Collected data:

## Begin

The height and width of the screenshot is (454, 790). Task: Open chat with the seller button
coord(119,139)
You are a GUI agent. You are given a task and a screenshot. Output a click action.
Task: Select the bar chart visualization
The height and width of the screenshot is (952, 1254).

## End

### [Task instructions]
Rewrite the lines above as a Markdown table with two columns, No. and Line, giving each line its own numbered row and leaving out blank lines.

### [Response to this exercise]
| No. | Line |
|---|---|
| 1 | The height and width of the screenshot is (454, 790). Task: Open chat with the seller button |
| 2 | coord(119,139) |
| 3 | You are a GUI agent. You are given a task and a screenshot. Output a click action. |
| 4 | Task: Select the bar chart visualization |
| 5 | The height and width of the screenshot is (952, 1254). |